Les Lannelongue mènent une vie mondaine animée en dehors des moments passés
dans leur château normand de Valmont. Adepte des congrès, le professeur
parcourt aussi l’Europe avec sa femme. Il participe au congrès
international de médecine et de chirurgie de Rome en 1894, puis à celui de
Moscou en 1897. La même année, les Lannelongue assistent à Londres en
tant qu’invités officiels au jubilé de la reine Victoria. En 1900, consécration
pour Odilon Lannelongue, il préside le XIIIe congrès international de médecine
qui se tient à Paris. L’année suivante, une chaire de clinique
chirurgicale infantile et orthopédique est créée spécialement pour lui
à l’hôpital des Enfants Malades. Mais le professeur la refuse, trop
pris, dit-il, par la politique. En décembre 1901, il est décoré de la médaille
de commandeur de la légion d’honneur. Ses dernières recherches visent,
en vain, à découvrir un sérum antituberculeux.
Quatre ans plus tard, le 7 janvier 1906, Lannelongue est élu sénateur par
les grands électeurs du Gers. Le 18 février suivant, il participe à l’élection
du président Fallières, Gascon comme lui. Le 1er juin 1906, sa
bien aimée Marie décède. Effondré, Lannelongue ne sera plus jamais le même.
Vers la fin de sa vie, il montre un intérêt accru pour l’histoire régionale. Il rédige
ainsi en 1903 avec La Morandière, Histoire de la maison
d’Estouteville, précédée de notes descriptives sur la contrée de
Valmont, suivi en 1908 par Le château et la contrée de Valmont.

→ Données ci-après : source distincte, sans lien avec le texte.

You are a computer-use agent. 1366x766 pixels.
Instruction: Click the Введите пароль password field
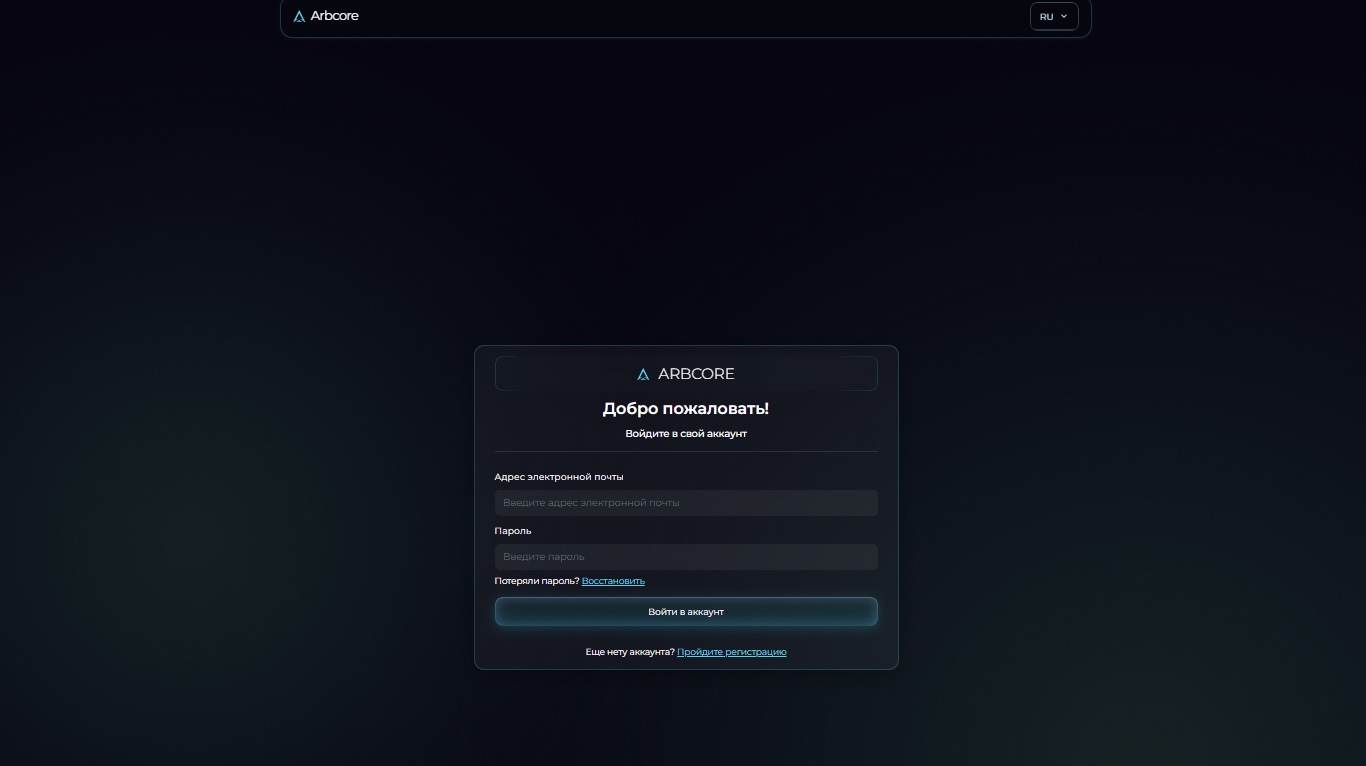pyautogui.click(x=686, y=557)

D’octobre 1908 à juillet 1909, il entreprend un tour du monde, au cours
duquel il découvre successivement l’Indochine, la Chine, la Corée, le
Japon, le Canada et les Etats-Unis, et publie ses impressions dès son
retour. Dans son village natal de Castera-Verduzan, il fonde un petit musée,
et finance en 1911 un chantier de fouilles archéologiques à Séviac sur le
site d’une villa gallo-romaine. Début 1911, il est élu président de
l’Académie de Médecine et créé alors la médaille internationale de
chirurgie en souvenir de sa femme. Il décède le 21 décembre de la même
année. Sur ordres du président Fallières et de ses exécuteurs
testamentaires, l’ensemble de ses archives privées, jugées sans doute
compromettantes, sont détruites. Le professeur Lannelongue est enterré
dans son village natal, auprès de son épouse.